Texte intégral
RÉPUBLIQUE FRANÇAISE
AU NOM DU PEUPLE FRANÇAIS
COUR D'APPEL DE PARIS
L. 742-1 et suivants du Code de l'entrée et du séjour
des étrangers et du droit d'asile
ORDONNANCE DU 26 DECEMBRE 2023
(1 pages)
Numéro d'inscription au répertoire général et de décision : B N° RG 23/05447 - N° Portalis 35L7-V-B7H-CIUTH
Décision déférée : ordonnance rendue le 23 décembre 2023, à 15h51, par le juge des libertés et de la détention du tribunal judiciaire de Paris
Nous, Sandrine Moisan, à la cour d'appel de Paris, agissant par délégation du premier président de cette cour, assistée de Carole Tréjaut, greffière au prononcé de l'ordonnance,
APPELANT :
M. [D] [E]
Né le 10 janvier 1995 à [Localité 1], de nationalité algérienne
RETENU au centre de rétention : [2]
Informé le 25 décembre 2023 à 14h34 de la possibilité de faire valoir ses observations sur le caractère manifestement irrecevable de son appel, en application des dispositions de l'article R 743-11 du code de l'entrée et du séjour des étrangers et du droit d'asile
INTIMÉ :
LE PREFET DE POLICE
Informé le 25 décembre 2023 à 14h34 de la possibilité de faire valoir ses observations sur le caractère manifestement irrecevable de l'appel, en application des dispositions de l'article R 743-11 du code de l'entrée et du séjour des étrangers et du droit d'asile,
MINISTÈRE PUBLIC, avisé de la date et de l'heure de l'audience
ORDONNANCE : contradictoire
- Vu l'ordonnance du 23 décembre 2023 du juge des libertés et de la détention du tribunal judiciaire de Paris, ordonnant la jonction des deux procédures, déclarant recevable la requête de en contestation de la légalité du placement en rétention, la rejetant, rejetant les exceptions de nullité soulevées et ordonnant lla prolongation du maintien de l'intéressé, dans les locaux ne relevant pas de l'administration pénitentiaire, pour une durée maximale de vingt-huit jours, soit jusqu'au 6 janvier 2024 ;
- Vu l'appel interjeté le 25 décembre 2023, à 12h14, par M. [D] [E] ;
SUR QUOI,
En l'espèce, l'appel est irrecevable comme dénué d'argument à l'égard de l'ordonnance critiquée dès lors que l'unique mention d'appel concernant le défaut de diligence n'est étayée d'aucun document ni argument pertinent, les conditions de l'article L 742-5 du ceseda étant réunies en ce que la mesure d'éloignement n'a pu être exécutée du fait du défaut de délivrance du document de voyage par le consulat, document pour lequel, l'administration établi que ladite délivrance est susceptible d'intervenir à bref délai, dès lors que le rendez-vous consulaire (après obstruction de l'intéressé qui a refusé de se présenter à l'audition du 13 décembre 2023) ayant enfin pu se tenir le 20 décembre 2023 soit, conformément à l'article précité, dans les derniers 15 jours.
PAR CES MOTIFS
DÉCLARONS l'appel irrecevable,
ORDONNONS la remise immédiate au procureur général d'une expédition de la présente ordonnance.
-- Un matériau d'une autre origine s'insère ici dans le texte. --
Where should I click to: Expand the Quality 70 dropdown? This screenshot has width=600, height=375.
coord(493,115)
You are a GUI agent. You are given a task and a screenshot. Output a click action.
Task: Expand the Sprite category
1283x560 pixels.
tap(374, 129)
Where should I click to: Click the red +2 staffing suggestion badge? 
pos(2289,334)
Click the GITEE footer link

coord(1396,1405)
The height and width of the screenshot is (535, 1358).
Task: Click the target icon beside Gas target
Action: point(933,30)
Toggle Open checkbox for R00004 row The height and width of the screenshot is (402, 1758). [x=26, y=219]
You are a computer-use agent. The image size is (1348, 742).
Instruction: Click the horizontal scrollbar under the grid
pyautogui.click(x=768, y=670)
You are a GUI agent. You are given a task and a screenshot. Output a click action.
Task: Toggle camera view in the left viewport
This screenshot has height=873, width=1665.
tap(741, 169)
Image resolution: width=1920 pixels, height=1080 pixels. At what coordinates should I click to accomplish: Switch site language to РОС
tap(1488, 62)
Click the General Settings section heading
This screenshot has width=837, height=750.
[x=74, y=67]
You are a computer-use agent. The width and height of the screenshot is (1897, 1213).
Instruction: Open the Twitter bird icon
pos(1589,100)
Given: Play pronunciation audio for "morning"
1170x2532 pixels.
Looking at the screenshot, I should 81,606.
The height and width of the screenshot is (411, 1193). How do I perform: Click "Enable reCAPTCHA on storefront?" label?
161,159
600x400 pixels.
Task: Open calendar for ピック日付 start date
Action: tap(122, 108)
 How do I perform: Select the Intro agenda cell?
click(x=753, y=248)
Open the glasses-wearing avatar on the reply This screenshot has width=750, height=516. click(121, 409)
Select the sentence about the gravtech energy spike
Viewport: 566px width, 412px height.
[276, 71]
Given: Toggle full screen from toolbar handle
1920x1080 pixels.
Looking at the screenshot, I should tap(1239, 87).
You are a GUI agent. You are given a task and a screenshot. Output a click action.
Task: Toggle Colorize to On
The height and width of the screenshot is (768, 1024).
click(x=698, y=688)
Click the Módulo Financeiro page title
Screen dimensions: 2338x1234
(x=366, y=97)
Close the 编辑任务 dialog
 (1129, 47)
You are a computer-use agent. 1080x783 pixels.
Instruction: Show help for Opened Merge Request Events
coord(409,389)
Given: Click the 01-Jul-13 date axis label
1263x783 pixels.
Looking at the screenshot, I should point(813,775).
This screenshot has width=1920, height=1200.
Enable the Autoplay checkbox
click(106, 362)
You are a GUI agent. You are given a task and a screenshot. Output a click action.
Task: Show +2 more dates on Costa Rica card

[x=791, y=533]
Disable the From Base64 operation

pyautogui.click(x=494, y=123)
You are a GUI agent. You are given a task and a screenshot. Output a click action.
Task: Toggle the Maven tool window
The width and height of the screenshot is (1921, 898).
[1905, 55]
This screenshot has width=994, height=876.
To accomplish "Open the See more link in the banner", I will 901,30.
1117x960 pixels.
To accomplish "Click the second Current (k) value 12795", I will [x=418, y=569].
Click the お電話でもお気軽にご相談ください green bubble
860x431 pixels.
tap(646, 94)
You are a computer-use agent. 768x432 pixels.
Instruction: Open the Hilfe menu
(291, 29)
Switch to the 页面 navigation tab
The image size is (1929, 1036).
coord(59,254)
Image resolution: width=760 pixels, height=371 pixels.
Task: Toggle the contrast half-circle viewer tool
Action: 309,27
Fait à Paris le 26 décembre 2023 à 11h00
LE GREFFIER, LE PRÉSIDENT,
REÇU NOTIFICATION DE L'ORDONNANCE ET DE L'EXERCICE DES VOIES DE RECOURS :
Pour information :
L'ordonnance n'est pas susceptible d'opposition.
Le pourvoi en cassation est ouvert à l'étranger, à l'autorité administrative qui a prononcé le maintien en zone d'attente ou la rétention et au ministère public.
Le délai de pourvoi en cassation est de deux mois à compter de la notification.
Le pourvoi est formé par déclaration écrite remise au secrétariat greffe de la Cour de cassation par l'avocat au Conseil d'Etat et à la Cour de cassation constitué par le demandeur.
Notification effectuée aux parties par LRAR ou télécopie et/ou courriel.